_INFORMATION SHOWN_.
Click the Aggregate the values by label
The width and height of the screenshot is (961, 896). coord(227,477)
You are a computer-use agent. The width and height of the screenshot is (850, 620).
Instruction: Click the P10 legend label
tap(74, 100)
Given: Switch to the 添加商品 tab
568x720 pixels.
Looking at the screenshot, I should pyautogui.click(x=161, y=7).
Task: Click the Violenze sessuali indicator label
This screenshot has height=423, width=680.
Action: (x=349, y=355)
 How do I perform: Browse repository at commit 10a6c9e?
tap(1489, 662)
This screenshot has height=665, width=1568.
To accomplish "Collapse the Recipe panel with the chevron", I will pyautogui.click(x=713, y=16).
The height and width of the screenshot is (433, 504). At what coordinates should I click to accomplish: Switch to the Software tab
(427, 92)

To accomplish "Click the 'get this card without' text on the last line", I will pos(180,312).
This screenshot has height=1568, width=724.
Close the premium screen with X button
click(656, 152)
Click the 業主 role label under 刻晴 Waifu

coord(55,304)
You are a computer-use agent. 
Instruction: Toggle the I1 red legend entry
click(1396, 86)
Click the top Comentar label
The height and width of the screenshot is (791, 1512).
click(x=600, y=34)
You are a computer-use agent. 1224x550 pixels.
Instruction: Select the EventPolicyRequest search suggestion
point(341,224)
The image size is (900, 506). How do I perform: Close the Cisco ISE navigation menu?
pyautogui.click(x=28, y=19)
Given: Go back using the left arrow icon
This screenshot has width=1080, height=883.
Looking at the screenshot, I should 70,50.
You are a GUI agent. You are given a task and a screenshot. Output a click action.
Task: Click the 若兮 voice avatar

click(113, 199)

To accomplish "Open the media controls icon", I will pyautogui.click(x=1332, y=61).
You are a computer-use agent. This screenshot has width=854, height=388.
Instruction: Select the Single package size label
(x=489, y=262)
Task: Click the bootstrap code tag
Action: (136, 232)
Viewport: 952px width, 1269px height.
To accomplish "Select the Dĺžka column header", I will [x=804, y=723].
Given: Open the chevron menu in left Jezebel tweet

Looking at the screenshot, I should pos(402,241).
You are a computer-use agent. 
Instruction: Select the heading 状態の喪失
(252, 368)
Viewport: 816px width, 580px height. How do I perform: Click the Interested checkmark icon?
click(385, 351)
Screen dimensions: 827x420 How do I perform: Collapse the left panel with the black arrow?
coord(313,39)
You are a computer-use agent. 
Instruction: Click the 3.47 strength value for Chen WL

_THE PROBLEM_. Your answer must be the complete listing, reproduced exactly.

_SOLUTION_.
Click the Aggregate the values by label
The width and height of the screenshot is (961, 896). coord(227,477)
You are a computer-use agent. The width and height of the screenshot is (850, 620).
Instruction: Click the P10 legend label
tap(74, 100)
Given: Switch to the 添加商品 tab
568x720 pixels.
Looking at the screenshot, I should pyautogui.click(x=161, y=7).
Task: Click the Violenze sessuali indicator label
This screenshot has height=423, width=680.
Action: (x=349, y=355)
 How do I perform: Browse repository at commit 10a6c9e?
tap(1489, 662)
This screenshot has height=665, width=1568.
To accomplish "Collapse the Recipe panel with the chevron", I will pyautogui.click(x=713, y=16).
The height and width of the screenshot is (433, 504). At what coordinates should I click to accomplish: Switch to the Software tab
(427, 92)

To accomplish "Click the 'get this card without' text on the last line", I will pos(180,312).
This screenshot has height=1568, width=724.
Close the premium screen with X button
click(656, 152)
Click the 業主 role label under 刻晴 Waifu

coord(55,304)
You are a computer-use agent. 
Instruction: Toggle the I1 red legend entry
click(1396, 86)
Click the top Comentar label
The height and width of the screenshot is (791, 1512).
click(x=600, y=34)
You are a computer-use agent. 1224x550 pixels.
Instruction: Select the EventPolicyRequest search suggestion
point(341,224)
The image size is (900, 506). How do I perform: Close the Cisco ISE navigation menu?
pyautogui.click(x=28, y=19)
Given: Go back using the left arrow icon
This screenshot has width=1080, height=883.
Looking at the screenshot, I should 70,50.
You are a GUI agent. You are given a task and a screenshot. Output a click action.
Task: Click the 若兮 voice avatar

click(113, 199)

To accomplish "Open the media controls icon", I will pyautogui.click(x=1332, y=61).
You are a computer-use agent. This screenshot has width=854, height=388.
Instruction: Select the Single package size label
(x=489, y=262)
Task: Click the bootstrap code tag
Action: (136, 232)
Viewport: 952px width, 1269px height.
To accomplish "Select the Dĺžka column header", I will [x=804, y=723].
Given: Open the chevron menu in left Jezebel tweet

Looking at the screenshot, I should pos(402,241).
You are a computer-use agent. 
Instruction: Select the heading 状態の喪失
(252, 368)
Viewport: 816px width, 580px height. How do I perform: Click the Interested checkmark icon?
click(385, 351)
Screen dimensions: 827x420 How do I perform: Collapse the left panel with the black arrow?
coord(313,39)
You are a computer-use agent. 
Instruction: Click the 3.47 strength value for Chen WL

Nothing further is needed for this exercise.